E. and I were working on Variation 9 in the Brahms variations on a theme by Schumann (in F# Minor).  In this variation, at the beginning of each measure, the right hand has two sets of triplet sixteenths in the form of an ascending arpeggio.

We discussed two opposite ways of dealing with the evenness required of the arpeggio.

#1.

In method one, the hand makes no rotation, the wrist makes no lateral adjustment, the thumb does not even come under any of the other fingers.  The hand retains a constant spatial attitude and alignment. The only adaption necessary, which compensates for the other motions, is that the pianist ignore the moment when the thumb usually wants to begin its journey under the other fingers, and wait virtually up to the moment the next starts sounding before making any motion takes place at all.  This delay compresses a spring-like mechanism in the hand, which when it at last releases, causes the thumb to simply ‘show up’ on its next note in the next octave higher.

This worked every time.  However he said that it would be difficult for him to remember this procedure in each and every measure.  He found it counter intuitive.
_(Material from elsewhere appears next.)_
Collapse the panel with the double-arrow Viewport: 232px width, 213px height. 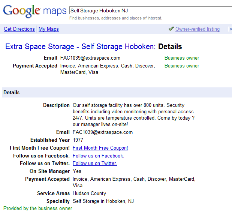click(x=230, y=29)
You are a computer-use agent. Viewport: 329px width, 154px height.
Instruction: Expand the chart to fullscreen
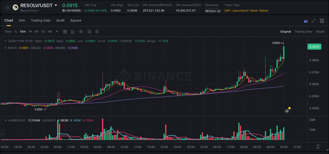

Thus, at least temporarily,  I set aside method one, and switched to a method that was diametrically the opposite of the first as regards the motion of the thumb in time.

Not only would he pass thumb under the other fingers, but do so very slowly.  It exaggerated things in the opposite direction.  Thus, instead of one constant motion of the thumb rightwards, made in one brief span of time, I asked him to use a series of smaller motions of the thumb, one leading into the other.  At every moment of time when the thumb was in motion, I asked E. to keep track close of where the thumb was exactly in space relative to the keyboard.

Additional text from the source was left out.